When materials need to be broken down, manufacturers use mixers. A mixer can be any machine that can blend, homogenize, or emulsify a various type of materials into a single substance. Mixers—also known as blenders—are capable of thoroughly combining any liquid or solid that a final product requires. Read More…

Mixers When materials need to be broken down, manufacturers use mixers. A mixer can be any machine that can blend, homogenize, or emulsify a various type of materials into a single substance.

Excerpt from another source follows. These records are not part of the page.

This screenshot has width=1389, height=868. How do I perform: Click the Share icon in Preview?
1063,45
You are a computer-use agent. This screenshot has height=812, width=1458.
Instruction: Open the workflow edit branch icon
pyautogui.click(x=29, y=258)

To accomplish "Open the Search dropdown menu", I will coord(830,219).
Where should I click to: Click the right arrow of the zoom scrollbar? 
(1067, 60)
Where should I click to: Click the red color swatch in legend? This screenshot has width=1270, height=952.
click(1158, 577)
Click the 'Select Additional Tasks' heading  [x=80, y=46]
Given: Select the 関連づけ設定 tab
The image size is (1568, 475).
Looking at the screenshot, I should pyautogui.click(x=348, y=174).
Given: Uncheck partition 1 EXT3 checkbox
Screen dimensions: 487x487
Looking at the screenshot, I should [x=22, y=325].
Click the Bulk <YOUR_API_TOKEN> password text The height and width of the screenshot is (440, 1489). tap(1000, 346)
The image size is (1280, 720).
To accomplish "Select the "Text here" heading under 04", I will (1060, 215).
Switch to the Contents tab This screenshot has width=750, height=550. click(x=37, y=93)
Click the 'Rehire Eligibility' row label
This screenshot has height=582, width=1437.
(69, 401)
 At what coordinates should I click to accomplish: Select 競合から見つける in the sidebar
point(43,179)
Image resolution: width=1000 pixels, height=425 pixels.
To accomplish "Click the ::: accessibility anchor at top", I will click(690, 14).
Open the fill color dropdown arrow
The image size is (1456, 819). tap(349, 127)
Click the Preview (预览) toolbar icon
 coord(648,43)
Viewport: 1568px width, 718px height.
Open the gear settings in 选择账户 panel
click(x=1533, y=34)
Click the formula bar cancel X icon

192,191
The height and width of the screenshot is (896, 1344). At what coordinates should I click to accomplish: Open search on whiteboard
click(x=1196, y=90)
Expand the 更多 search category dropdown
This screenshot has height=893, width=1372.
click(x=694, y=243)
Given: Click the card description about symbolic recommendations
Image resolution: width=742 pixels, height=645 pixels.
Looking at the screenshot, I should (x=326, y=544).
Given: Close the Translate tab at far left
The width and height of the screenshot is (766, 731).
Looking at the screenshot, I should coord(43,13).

As a world leader in industrial mixer manufacturing, KADY International offers high-performance industrial mixing machinery including top and bottom entry batch mixers, high shear mixers and chemical mixers.

KADY International $$$

Frain Industries is the world’s largest provider of high quality processing machinery! We offer a wide variety of mixers based on the product and volume our customers require.

Frain Industries, Inc. $$$

Ross is a manufacturer of industrial mixing, blending and dispersion equipment since 1842. We offer sanitary, standard and custom equipment designed to meet the varied mixing requirements of our customers from virtually all the process industries. Our plants in the United States, China and India are all fully equipped with advanced engineering and production tools. In the US alone, we operate ...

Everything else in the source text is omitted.